L.T. Je ne parlerais pas de dialogue pour l’instant. Visiblement, il n’y a pas de photocopieuse au ministère… Lors de notre dernière rencontre, en début de semaine, la ministre nous a proposé de participer à différents groupes de travail et plutôt que de nous donner un document reprenant les grandes lignes de ce qui allait être abordé, madame Glatigny nous a fait la dictée pendant 40 minutes en nous disant : « Est-ce que tout le monde a le temps de noter ? Il me semble que les dames notent plus rapidement que les messieurs. »
R.L. C’était la dictée de Pivot en petit et place Surlet de Chockier (adresse du gouvernement de la Fédération Wallonie-Bruxelles, NDLR). On n’a encore eu aucun signal qui permettrait d’apaiser les choses. Il y a l’Arizona au fédéral et le désert au niveau communautaire. Ce qu’il s’est passé cette semaine au parlement ne me rassure pas. Trois motions ont été déposées pour le retrait des mesures dans le qualifiant et il y a eu un vote majorité contre opposition. Ça montre bien que le gouvernement campe sur ses positions.
Ces groupes de travail visent à « revaloriser le métier d’enseignant, moderniser le statut et lutter contre la pénurie ». Une bonne nouvelle ?
L.T. Nous avons déjà indiqué que nous n’accepterions pas un simulacre de concertation. Lorsqu’on voit que la ministre envisage la création d’une « fonction générique d’appui pédagogique ou d’assistants d’enseignement », ce n’est pas de nature à nous rassurer. Si aujourd’hui on ne trouve pas de candidat avec une formation pédagogique, qui va-t-on engager ? Le premier chien avec un chapeau qui passe ? Ce sont des fausses solutions qui ne vont pas aider à la revalorisation du métier.
R.L. Un autre groupe devra se pencher sur les congés, les absences pour maladie. Moi, j’ai de nouveau peur qu’on prenne le problème par le mauvais bout.
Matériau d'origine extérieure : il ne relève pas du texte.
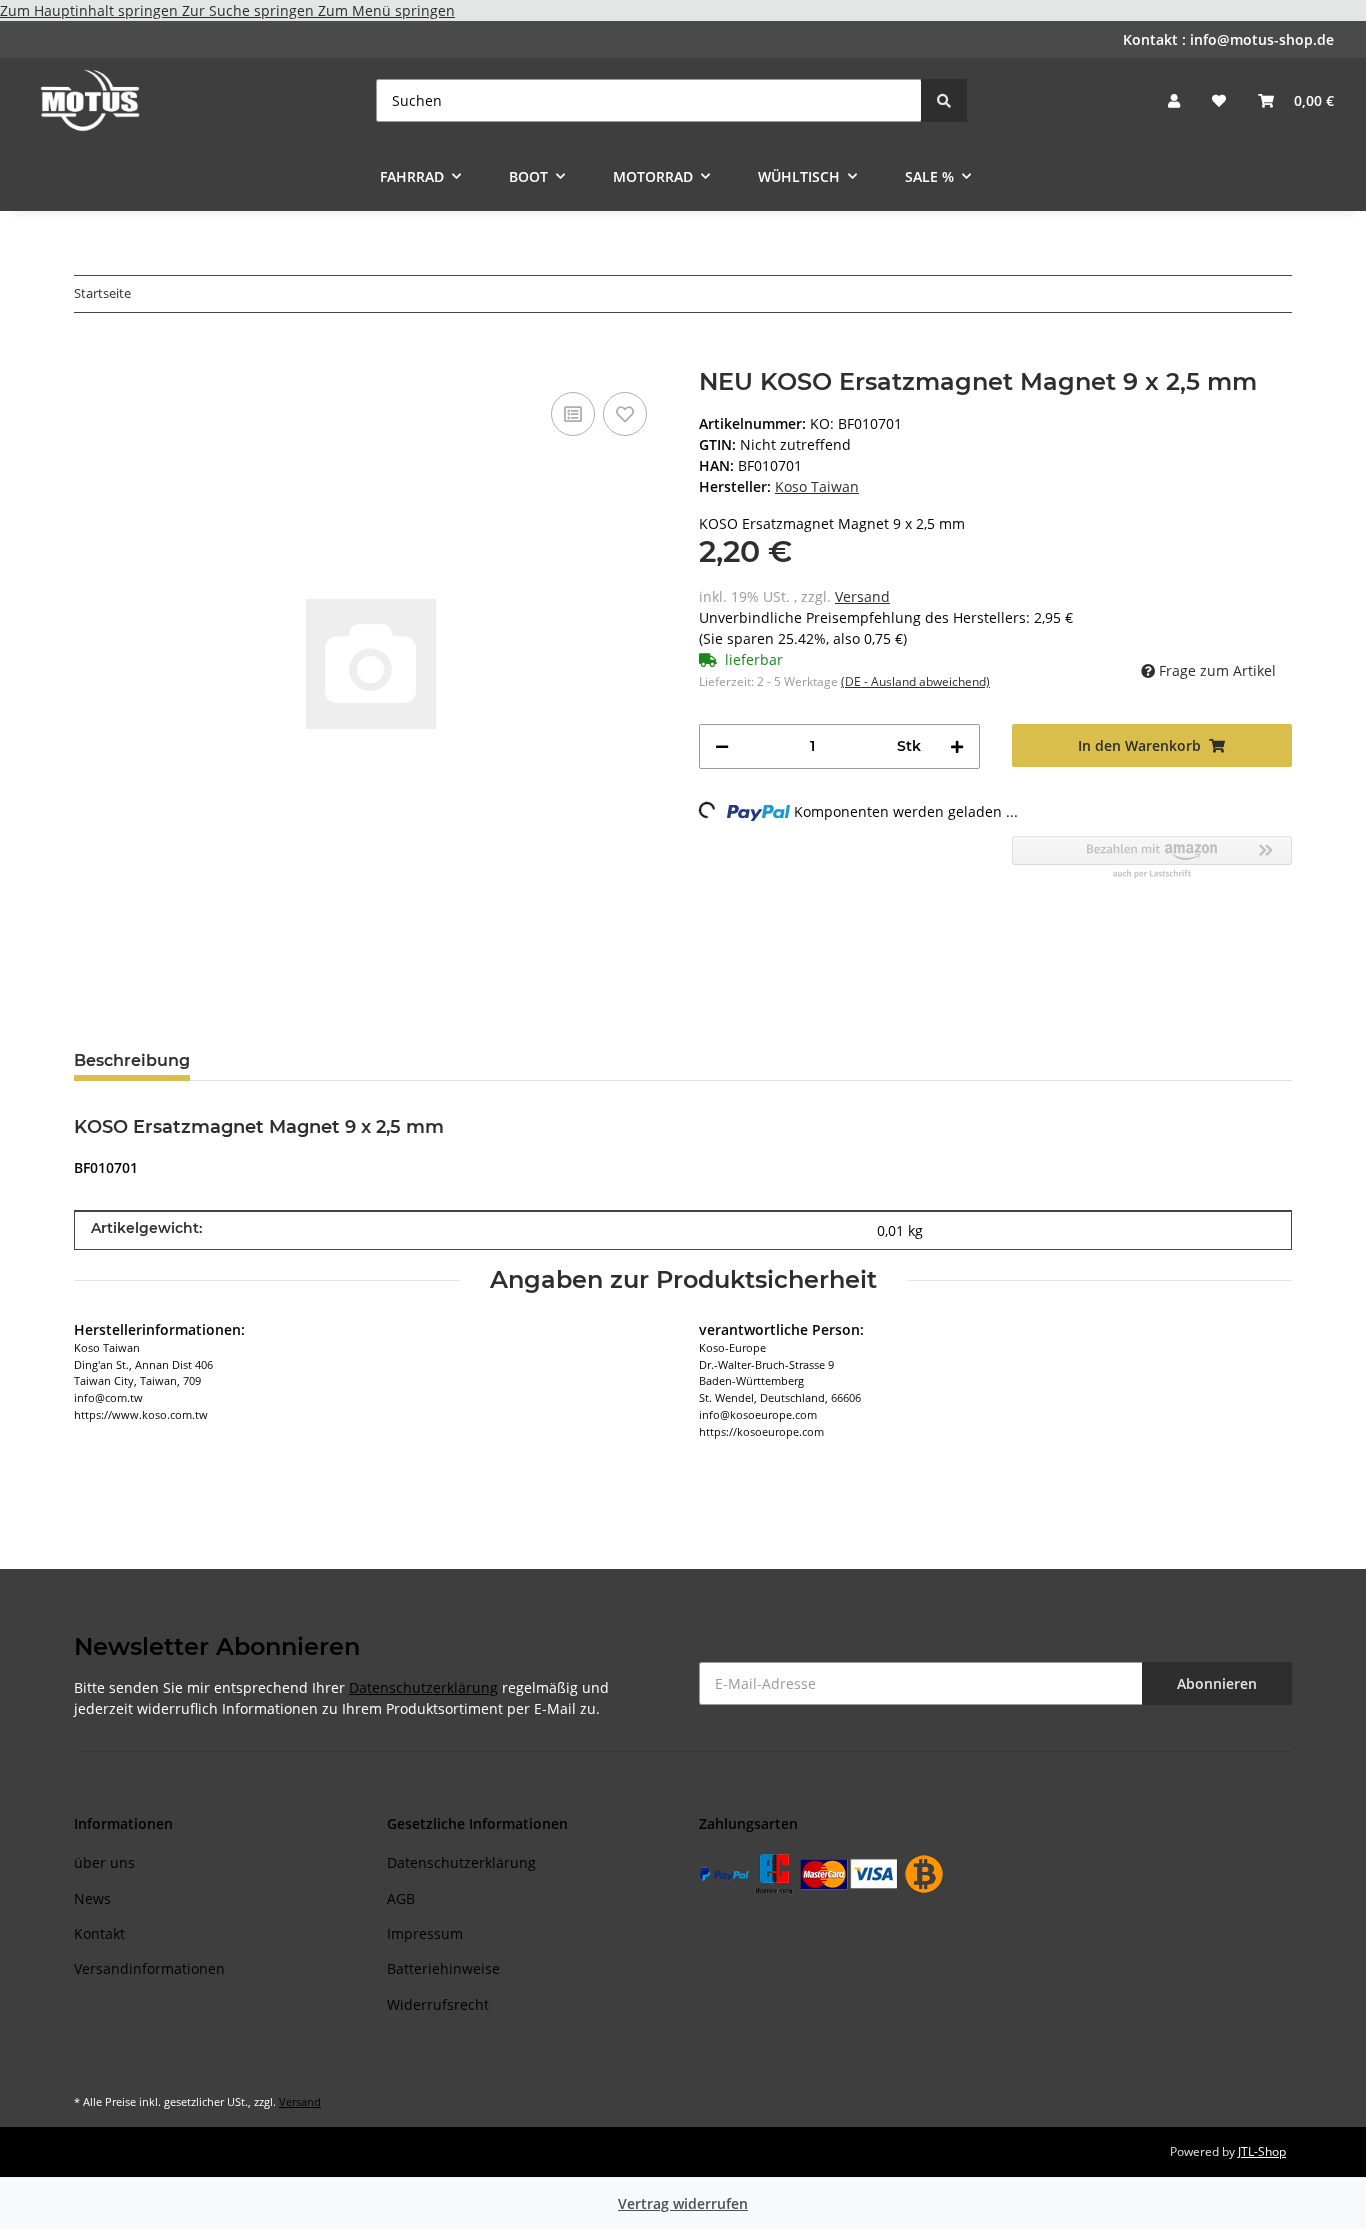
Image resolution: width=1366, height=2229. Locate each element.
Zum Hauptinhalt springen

Il faut redonner aux enseignants le goût de parler de leur fonction avec amour. Ils l’exercent avec amour, mais elle est devenue tellement compliquée qu’ils ne la promotionnent même plus.
Est-ce que le mouvement syndical pourrait se durcir ?
L.T. Se durcir, je ne sais pas. En tout cas, il y a très peu de chances, étant donné les dernières déclarations de la ministre au parlement, que le mouvement s’arrête.
R.L. Le mouvement devra tenir compte de ce qu’il se passe au fédéral, parce que ce qui s’annonce n’est pas de manière à rassurer la fonction publique et les enseignants en particulier. On retournera vers notre base d’affilié après les deux jours de grève pour voir quelle est la suite à donner.
Avec potentiellement des semaines de grève durant lesquelles les élèves n’auraient pas cours ?
R.L. Personnellement, je n’y crois plus. Au niveau financier, la situation de 2025 n’est pas la situation des années nonante. On devra trouver d’autres formes d’action pour durer, comptez sur nous pour être imaginatifs.
L.T. Se lancer dans des grèves de longue durée, avec de lourdes pertes de rémunérations, n’a pas beaucoup de sens. La grève n’a pas d’impact économique sur le patron comme dans une entreprise. Ici, on joue plutôt sur l’opinion publique.
Plus tôt ce mois-ci, une école a diffusé des photos d’élèves entièrement vêtus de noirs en soutien au mouvement syndical. Quel est votre regard sur cette participation d’enfants très jeunes ?
R.L. Ces élèves étaient en maternelle, il faut le reconnaître et rappeler aux enseignants de faire la part des choses. Est-ce que ce sont les parents qui, par solidarité, ont habillé leur enfant en noir pour qu’ils viennent à l’école ? Je n’en sais rien. Le combat des enseignants, c’est le combat des enseignants. Quand les enfants sont en âge de discernement et qu’ils sont capables de comprendre, il n’y a pas besoin de leur expliquer. Ils savent que c’est leur avenir qui est en jeu et ils se mobilisent sans qu’on le leur demande. Ça peut aussi faire partie de la formation citoyenne que d’apprendre à dire : « Je ne suis pas d’accord. » Il faut donc tenir compte de l’âge, mais avec des élèves de maternelle, ça n’aurait pas dû arriver.